T&C Chen Center for Social and Decision Neuroscience Seminar
Abstract: Cognitive science has long sought to develop theories to explain natural behavior in naturalistic settings. However, theory-driven computational cognitive science faces two key challenges: (1) naturalistic settings can require giving up experimental control of dependent variables specified by a computational theory, and (2) naturalistic settings can preclude development of task-performing models that operate within them. In this talk, I'll first describe a framework for pursuing "naturalistic" computational cognitive science that aims to ameliorate these challenges to develop both human-level and human-like AI models. To facilitate this research, I will introduce NiceWebRL, a new research tool that enables using identical code for developing deep reinforcement learning models, collecting human data, and for increasing the naturalism of our experiments.

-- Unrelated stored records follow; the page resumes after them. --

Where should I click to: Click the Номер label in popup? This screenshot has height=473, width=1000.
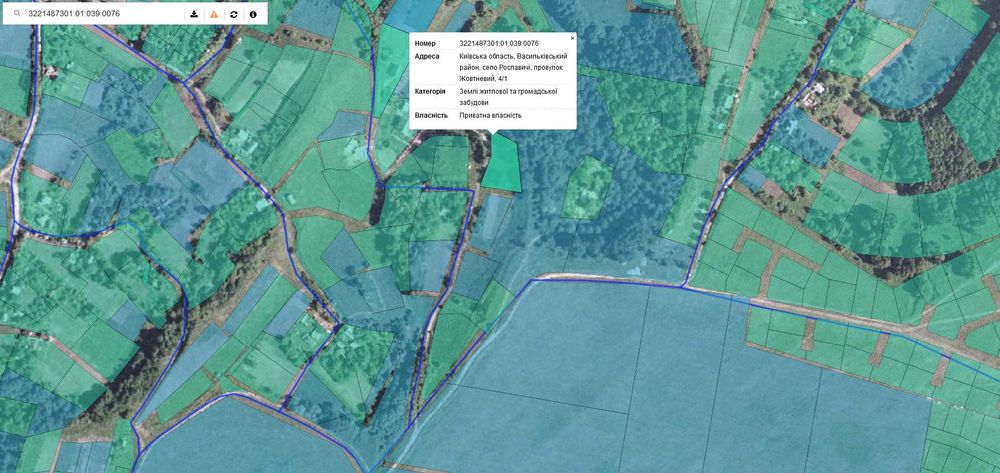click(425, 43)
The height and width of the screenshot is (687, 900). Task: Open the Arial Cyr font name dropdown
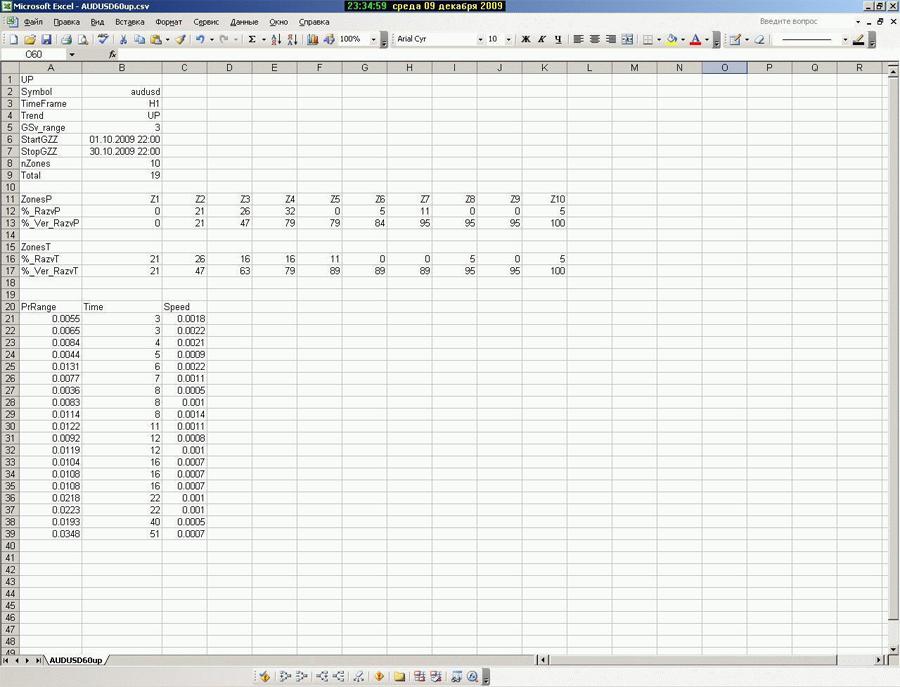click(x=480, y=39)
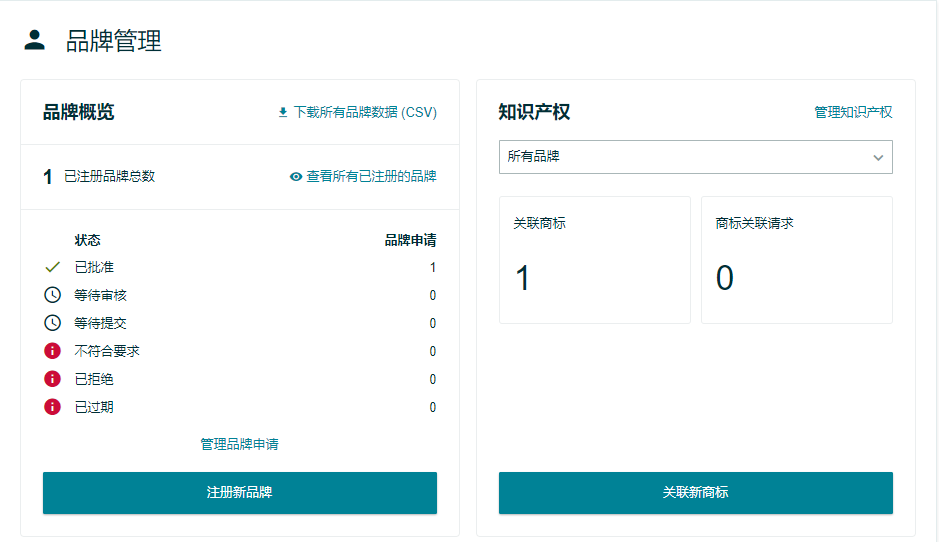Select the 关联商标 count card
939x542 pixels.
click(x=595, y=260)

To demonstrate this research strategy, I will present "Multitask Preplay", a research project that develops a novel reinforcement learning theory for human behavior and tests it across increasingly naturalistic experimental conditions. We observe that human tasks of interest are commonly co-located—for example, stove and fridge tasks commonly appear in kitchens, and coffee shops and restaurants are commonly co-located in city centers. We hypothesize that humans exploit this structure with Multitask Preplay to leverage experience with one task to preemptively learn solutions to other tasks that were accessible but not achieved. I will first present behavioral predictions that scale from small artificial grid-worlds to a 2D minecraft environment. Afterwards, I will show that Multitask Preplay enables AI agents to learn behaviors that better transfer to novel open-world environments that share task co-occurrence structure.